I hope you manage to sort it out with Mr Disappearing

removalizer good luck tonight.

My date is arranged for Monday. So far, so good. He asks questions. Tells me about his day and his life. I feel like I've been chatting to him for ages but it's less than a week. Trying to keep a cool head about him but he's ticking all the right boxes so far. I'll give him a name after the date - don't want to jinx it.

IndieTara · 24/11/2018 19:07

So I have a first date with Mr Music tomorrow ( after talking on and off since Feb but never being able to get it together for lots of reasons )

There is huge chemistry and I just hope it translates when meeting in RL.

The guy I dated for 5 weeks who dropped me when I told him I'd googled him after our first date had started messaging again no idea why

And my friend is trying to set me up with her handyman and has given me his number.

It's like buses all coming at once!

TwiceMagic · 24/11/2018 21:35

Surely everyone googles, especially after a first date. I asked my boyfriend what his surname was on our first date, partly out of interest and partly because you cannot google with only a really common first name (even if you know their job etc). I know he googled me too.

I’d be more worried about someone who wasn’t interested enough to google.

Good luck for all these first dates. I’m hoping there’s chemistry all round. 😁

@giggleshizz. Many years ago I (unsuccessfully) tried OLD as a young, very slim woman. Because most of the other 21 year olds I knew were about the same size as me, I selected ‘about average’ in my profile description. I was told by the first 2 guys I met that I should change it to ‘slim’ because they assumed that ‘about average’ meant ‘a bit overweight’.

From this, I would suspect that it really doesn’t matter which description you choose because people interpret these things so completely differently. One person’s ‘slim’ is another’s ‘curvy’ and possibly another’s ‘very overweight’. It depends on all sorts of factors. Certainly, my mum still insisted I was tiny even when I’ve felt like I’m enormous and need to lose weight.
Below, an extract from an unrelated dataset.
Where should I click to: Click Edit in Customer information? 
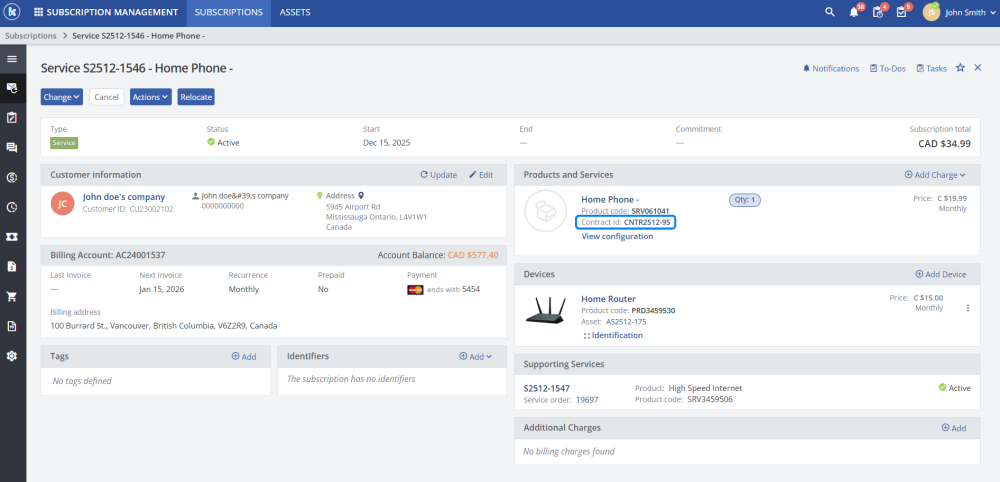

But 21 year old me would look at the number on my scales these days in disgust, even though nearly 40 year old me thinks she’s pretty slim these days. 😆

I also agree that choosing anything suggesting you are very overweight (and I am most certainly not suggesting you are) and you’ll start to attract people with more particular interests.

So, yeah, who cares what it says on your profile. Wear your new top and go out feeling confident and, I’m sure, looking amazing.